This Tuesday Amber McLaughlin is scheduled to be executed and thus become the first transsexual woman to suffer the death penalty in the United States, if the governor of the state of Missouri, the Republican Mike Parsons, does not prevent it.
McLaughlin has still been convicted as Scott McLaughlin for the 2003 rape and murder of a woman, Beverly Guenther, but has formally petitioned Governor Parsons for clemency alleging he suffers from brain damage and childhood trauma. If Parsons does not intervene, McLaughlin will be executed by lethal injection, reports CNN.
“The investigation has recognized McLaughlin’s sincere remorse and so has each and every expert who has evaluated her in the years since the trial,” the petition to the governor said.
McLaughlin has been “solidly diagnosed with borderline intellectual disability” and has been “universally diagnosed with brain damage as well as fetal alcohol syndrome.”

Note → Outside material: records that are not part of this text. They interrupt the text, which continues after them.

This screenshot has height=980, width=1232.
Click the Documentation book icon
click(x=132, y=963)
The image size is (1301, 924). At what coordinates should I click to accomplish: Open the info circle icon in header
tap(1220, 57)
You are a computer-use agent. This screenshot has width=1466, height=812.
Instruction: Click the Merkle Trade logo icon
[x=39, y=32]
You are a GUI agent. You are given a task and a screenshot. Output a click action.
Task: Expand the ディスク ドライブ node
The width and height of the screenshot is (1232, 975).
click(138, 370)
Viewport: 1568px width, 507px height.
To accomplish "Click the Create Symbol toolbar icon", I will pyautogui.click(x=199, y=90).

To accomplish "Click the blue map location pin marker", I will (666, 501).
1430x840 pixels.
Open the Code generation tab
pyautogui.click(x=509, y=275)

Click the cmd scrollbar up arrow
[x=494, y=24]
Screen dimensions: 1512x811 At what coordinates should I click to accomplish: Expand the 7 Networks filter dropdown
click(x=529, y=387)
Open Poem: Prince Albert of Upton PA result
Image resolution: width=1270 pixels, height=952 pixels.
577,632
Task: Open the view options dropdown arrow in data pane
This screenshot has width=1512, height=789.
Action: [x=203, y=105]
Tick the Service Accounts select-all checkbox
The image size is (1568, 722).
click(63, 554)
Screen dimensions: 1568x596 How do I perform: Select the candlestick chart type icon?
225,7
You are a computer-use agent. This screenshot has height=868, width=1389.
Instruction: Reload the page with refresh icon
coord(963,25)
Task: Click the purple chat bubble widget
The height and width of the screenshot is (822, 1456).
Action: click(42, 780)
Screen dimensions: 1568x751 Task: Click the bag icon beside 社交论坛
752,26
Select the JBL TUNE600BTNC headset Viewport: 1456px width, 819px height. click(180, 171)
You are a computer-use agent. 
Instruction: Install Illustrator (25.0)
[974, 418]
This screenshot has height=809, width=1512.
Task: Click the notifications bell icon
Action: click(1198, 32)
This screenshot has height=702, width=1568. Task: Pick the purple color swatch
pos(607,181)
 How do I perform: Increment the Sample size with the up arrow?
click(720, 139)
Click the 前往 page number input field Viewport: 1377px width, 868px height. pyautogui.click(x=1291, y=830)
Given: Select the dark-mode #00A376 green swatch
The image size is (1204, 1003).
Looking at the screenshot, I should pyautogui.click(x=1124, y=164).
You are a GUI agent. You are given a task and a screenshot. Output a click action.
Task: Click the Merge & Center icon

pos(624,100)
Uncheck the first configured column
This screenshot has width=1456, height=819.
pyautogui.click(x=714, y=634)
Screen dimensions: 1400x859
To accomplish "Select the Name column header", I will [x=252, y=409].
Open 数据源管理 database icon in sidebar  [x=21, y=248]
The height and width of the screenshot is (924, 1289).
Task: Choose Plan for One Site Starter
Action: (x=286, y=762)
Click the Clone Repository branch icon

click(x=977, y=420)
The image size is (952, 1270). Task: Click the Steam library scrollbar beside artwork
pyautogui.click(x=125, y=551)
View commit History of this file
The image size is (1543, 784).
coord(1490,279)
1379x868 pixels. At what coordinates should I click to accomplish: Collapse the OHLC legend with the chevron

The Information Center on the Death Penalty –opposite of capital punishment– has highlighted that McLaughlin “is the first trans person to whom an execution date has been assigned in the United States.”
Also, remember that the jury did not unanimously approve the death penalty, a circumstance that is necessary in the vast majority of states that execute prisoners. “Missouri law considers that a non-unanimous jury is a deadlocked jury, so a rule was used that allows the judge to impose a sentence on his own,” they point out, while recalling that “the judge relied on circumstances aggravations rejected by the jury to sentence McLaughlin to death”.
Numerous political figures and civil society have called for McLaughlin’s execution to be annulled, recalling that she was abandoned by her mother, repeatedly assaulted by her adoptive father and the protagonist of “multiple suicide attempts.”
McLaughlin has not started any legal process to change her name or begin a physical transit, so she remains at the Potosi Correctional Center, near San Luis, an all-male facility.